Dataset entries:
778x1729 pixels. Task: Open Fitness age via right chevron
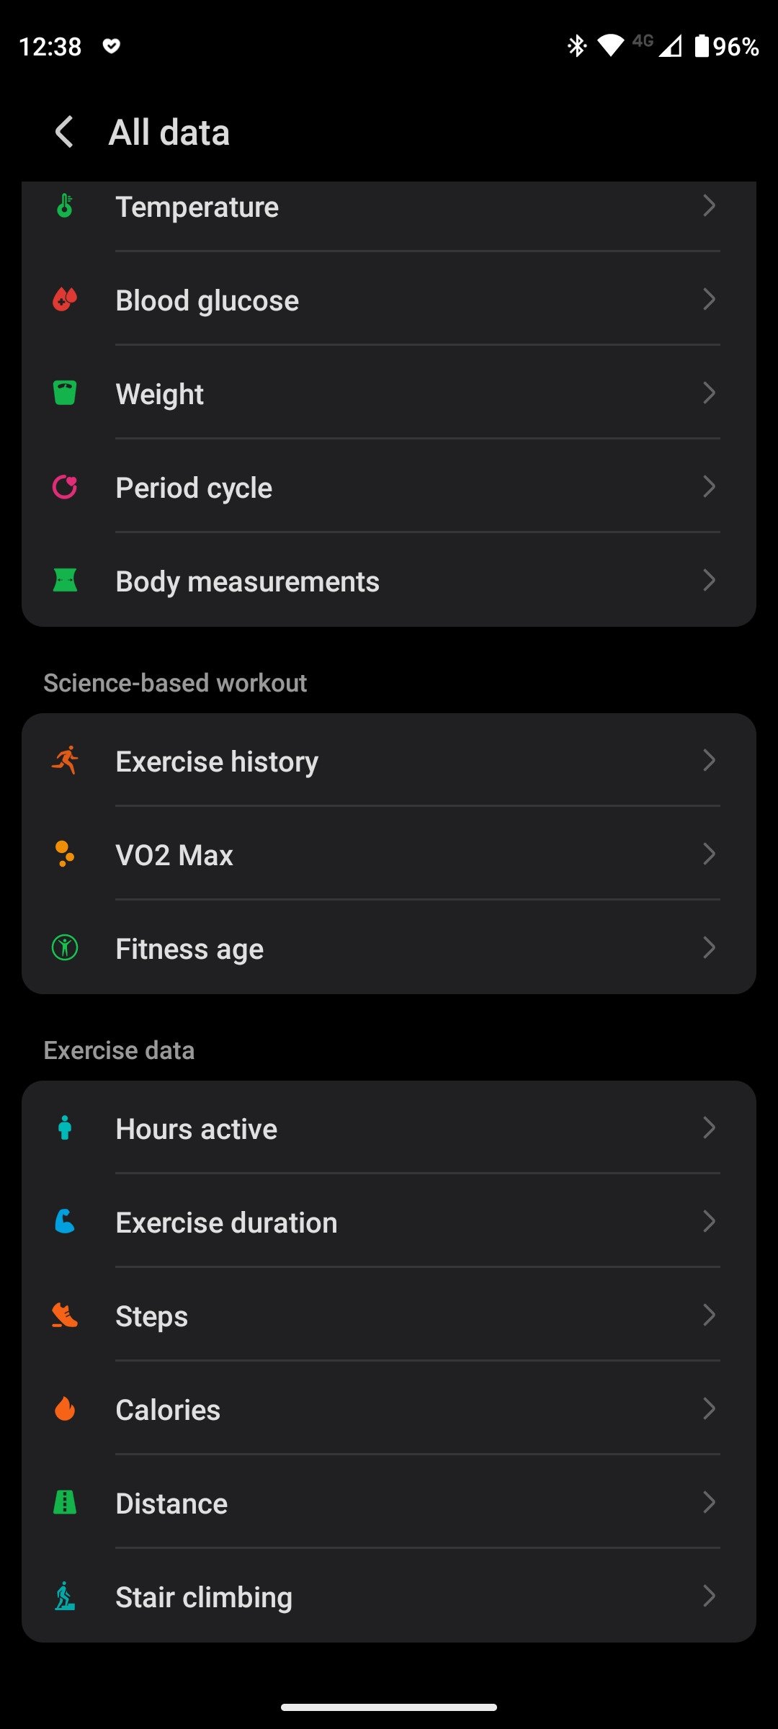coord(709,948)
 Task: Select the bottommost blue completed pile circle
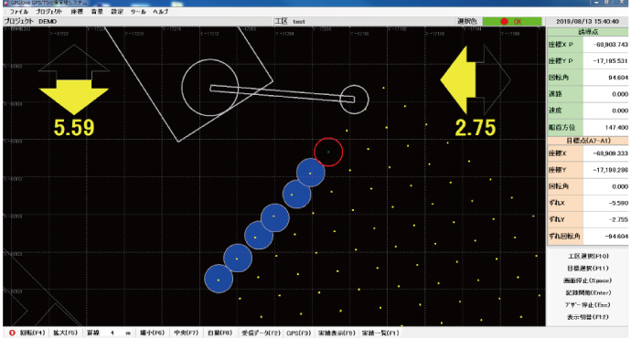pyautogui.click(x=219, y=279)
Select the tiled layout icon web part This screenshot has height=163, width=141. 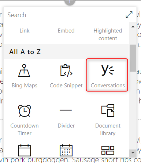point(108,150)
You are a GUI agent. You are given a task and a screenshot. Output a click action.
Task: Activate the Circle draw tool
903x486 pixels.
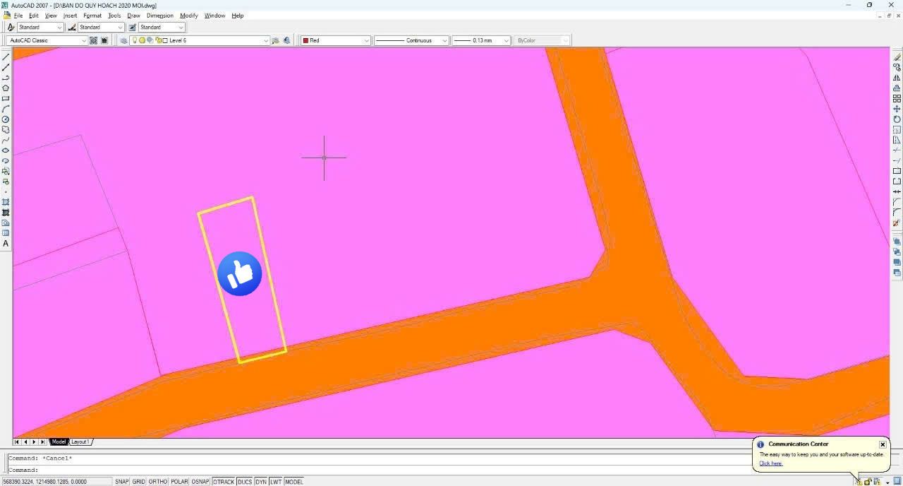pyautogui.click(x=6, y=119)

*Task*
The required output is the line containing "Task: Activate the Circle draw tool" plus every line after it to the end of the data, copied exactly and with no pictures.

*Answer to this task*
Task: Activate the Circle draw tool
903x486 pixels.
pyautogui.click(x=6, y=119)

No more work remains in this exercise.